Distraction for a Saturday Afternoon (or Sunday)

Rolling Stone, still in business after 52 years, took a poll of 300 people in the music business to create a new “500 Greatest Albums” list. They polled 271 people in 2003 to do the same.

I’ll offer no opinion, except to note that hundreds of people supposedly submitted lists of their Top 50 albums, from which the magazine generated the Top 500. How did Rolling Stone find 300 people willing to make that kind of effort? Did they let their kids or dogs weigh in?

Anyway, it’s interesting that albums by Marvin Gaye and the Beach Boys were the only ones to stay in the Top 10 between 2003 to 2020. The Beach Boys stayed at #2 and Marvin Gaye rose from #6 to #1.

Everything else in 2003’s Top 10 went down, although none of them fell out of the Top 40. 

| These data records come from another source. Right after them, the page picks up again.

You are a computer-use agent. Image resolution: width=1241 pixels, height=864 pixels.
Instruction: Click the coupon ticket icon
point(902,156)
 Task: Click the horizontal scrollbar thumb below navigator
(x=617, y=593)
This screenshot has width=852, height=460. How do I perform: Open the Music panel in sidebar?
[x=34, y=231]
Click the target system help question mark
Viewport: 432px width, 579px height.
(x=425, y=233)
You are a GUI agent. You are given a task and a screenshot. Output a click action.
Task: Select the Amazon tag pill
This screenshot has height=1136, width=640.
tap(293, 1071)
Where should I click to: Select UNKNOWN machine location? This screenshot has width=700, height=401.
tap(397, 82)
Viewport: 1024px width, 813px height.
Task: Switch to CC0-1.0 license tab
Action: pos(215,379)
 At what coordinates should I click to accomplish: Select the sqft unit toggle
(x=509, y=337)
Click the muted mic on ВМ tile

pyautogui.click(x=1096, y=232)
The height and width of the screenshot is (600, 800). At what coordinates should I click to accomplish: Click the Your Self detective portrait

In the 2020 list, Abbey Road jumped ahead of four Beatles albums from the 2003 list. Three albums on the 2020 list didn’t even make the Top 50 in 2003. Lauryn Hill’s 1998 album went from #312 to #10. That’s quite a jump. (And Rumours, Fleetwood Mac’s 1977 mega-seller, is more popular now than it was in 2003? That’s just weird.)

2003 2020 2020 2003
1 The Beatles, Sgt. Pepper 24 1 Marvin Gaye, What’s Going On 6
2 The Beach Boys, Pet Sounds 2 2 The Beach Boys, Pet Sounds 2
3 The Beatles, Revolver 11 3 Joni Mitchell, Blue 30
4 Bob Dylan, Highway 61 Revisited 18 4 Stevie Wonder, Songs in the Key of Life 57
5 The Beatles, Rubber Soul 35 5 The Beatles, Abbey Road 14
6 Marvin Gaye, What’s Going On 1 6 Nirvana, Nevermind 17
7 The Rolling Stones, Exile on Main St. 14 7 Fleetwood Mac, Rumours 26
8 The Clash, London Calling 16 8 Prince and the Revolution, Purple Rain 72
9 Bob Dylan, Blonde on Blonde 38 9 Bob Dylan, Blood on the Tracks 16
10 The Beatles, The White Album 29 10 Lauryn Hill, The Miseducation of Lauryn Hill 312

Someone kindly made a YouTube playlist for Marvin Gaye’s 1971 album What’s Going On. The title track sure fits 2020:

Making Pet Sounds playlists is a cottage industry. I’d forgotten that I made one comprising stereo versions of the original 13 tracks three years ago. It’s been viewed 400,000 times.

On the other hand, the one I did called “If Pet Sounds Was, God Forbid, an EP”, which only includes four tracks, has been viewed 7 times. That sounds right. 

PS: If enough of us vote for our favorite candidates this year, not our favorite albums, we can damage the Republican Party for decades. Wouldn’t that be wonderful, not just nice?